* [Exercise data]
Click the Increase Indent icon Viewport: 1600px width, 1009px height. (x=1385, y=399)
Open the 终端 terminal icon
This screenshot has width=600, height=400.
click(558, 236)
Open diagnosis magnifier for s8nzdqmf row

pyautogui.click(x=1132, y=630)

* [Prompt] Render each nonblank line of the rows above as a JSON list of strings, with one string per line and in the same order.

* [Solution]
[
  "Click the Increase Indent icon Viewport: 1600px width, 1009px height. (x=1385, y=399)",
  "Open the 终端 terminal icon",
  "This screenshot has width=600, height=400.",
  "click(558, 236)",
  "Open diagnosis magnifier for s8nzdqmf row",
  "pyautogui.click(x=1132, y=630)"
]